The 21-year-old from Dallas, Sasha Lane, makes a spectacular film debut as Star, an alluring lost teenager who is recruited by the wild and sexy Jake (Shia LaBeouf) to join his travelling magazine sales crew.
As she crosses the American Midwest in a van with the band of misfits led by the toughened Krystal (Riley Keough), Star puts herself in a lot of danger, caught up in a paradise lost hell of chatting up men, partying, law breaking, drug and alcohol abuse, sex and prostitution. She might be a desperate outsider and at her wit’s end, but she is also an irresponsible idiot, with her passion for Jake a dangerous obsession.
If Lane is sensational, so too are LaBeouf and Keough. It’s LaBeouf’s best work ever and Keough is chilling. All three stars are incredibly charismatic and carve out indelible characters.

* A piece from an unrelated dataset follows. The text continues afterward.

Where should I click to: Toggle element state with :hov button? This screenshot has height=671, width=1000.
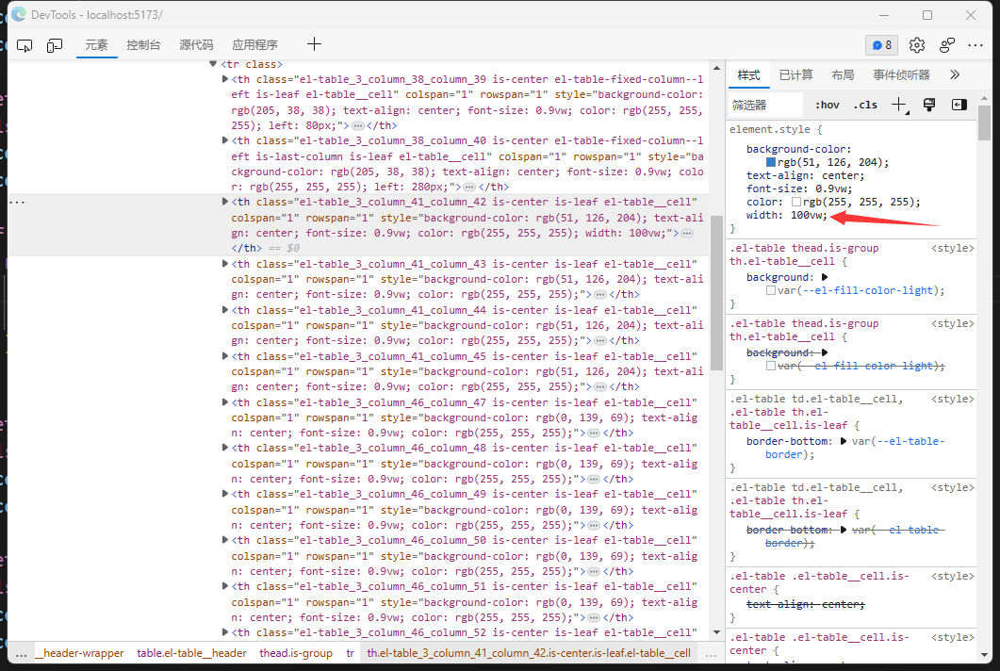pos(827,104)
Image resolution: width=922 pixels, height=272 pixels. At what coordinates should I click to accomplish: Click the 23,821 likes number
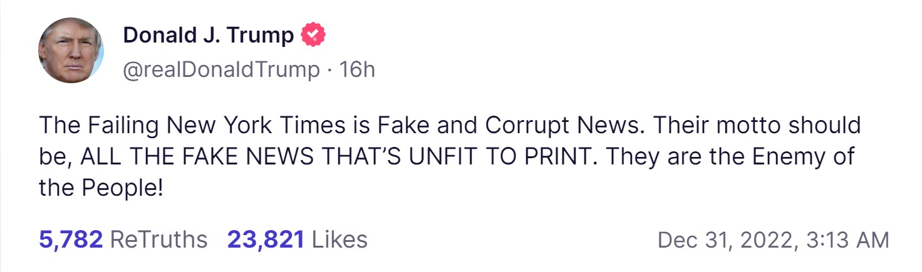pos(266,239)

Individual sequences in the movie are brilliant, but it has no structure, and just rambles and drifts like its characters, resulting in a 163 minute running time. A skillful editor could cut an hour out it very profitably, and, provided that was the drossy hour, make it a masterwork.
Now don’t get me started on Star’s behaviour. It says a lot about Lane and her acting that she keeps Star sympathetic when she does such stupid things. You worry about her safety when she seems to have no concern for it. Her essential innocence seems to keep her safe, but this is the improbable side of a movie that mostly otherwise feels rawly truthful.

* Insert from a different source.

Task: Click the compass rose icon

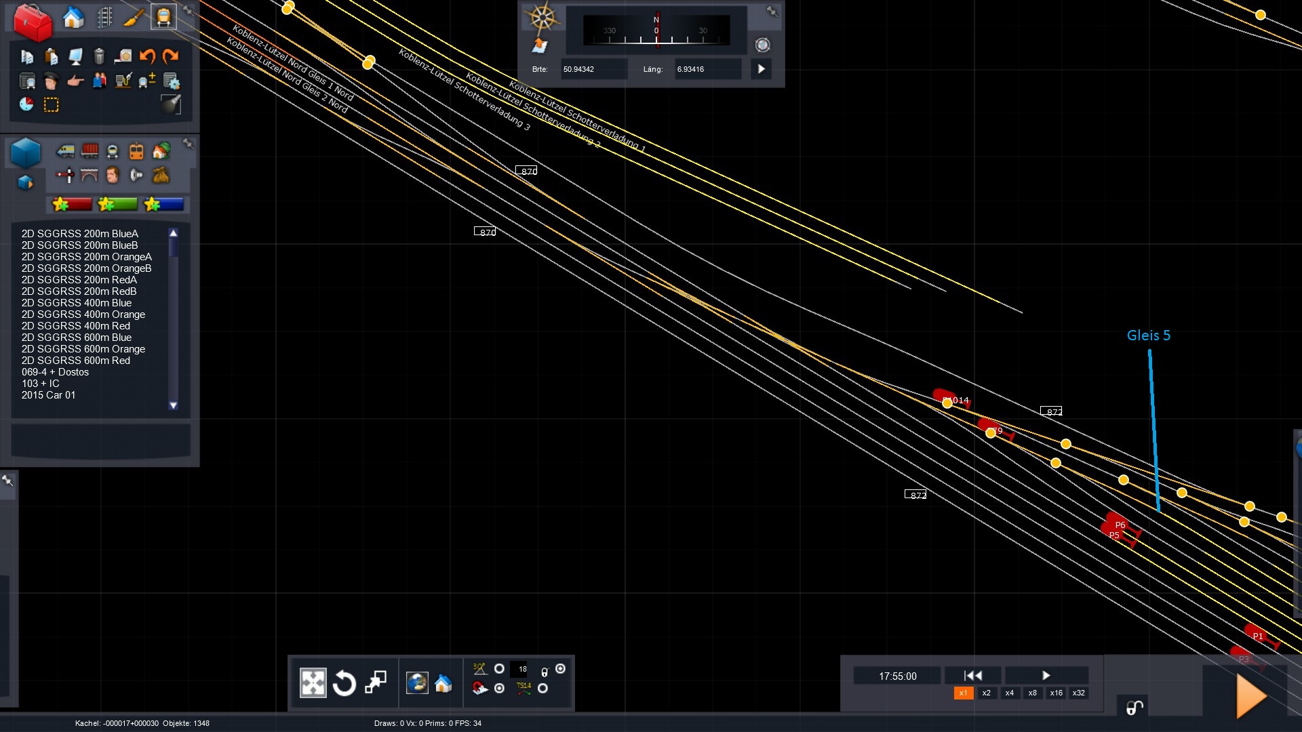Action: 543,18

Surprisingly, this exciting and controversial epic drama is written and directed by the 55-year-old Andrea Arnold from Dartford, Kent, who won a 2003 Best Short Film Oscar and went on to make Red Road and Fish Tank. This is one clever, brilliant woman. She gets a lot of benefit from (LaBeouf apart) employing unknown actors in most of the roles, though that only really works if they are this great. Unusually, Arnold films in chronological order, and with natural or available light, with much of it obviously improvised, all of these things spurring freshness and vibrancy.
Rated 15 in the UK and R in the US for strong sexual content, graphic nudity, strong language throughout, and drug/alcohol abuse – all involving teens.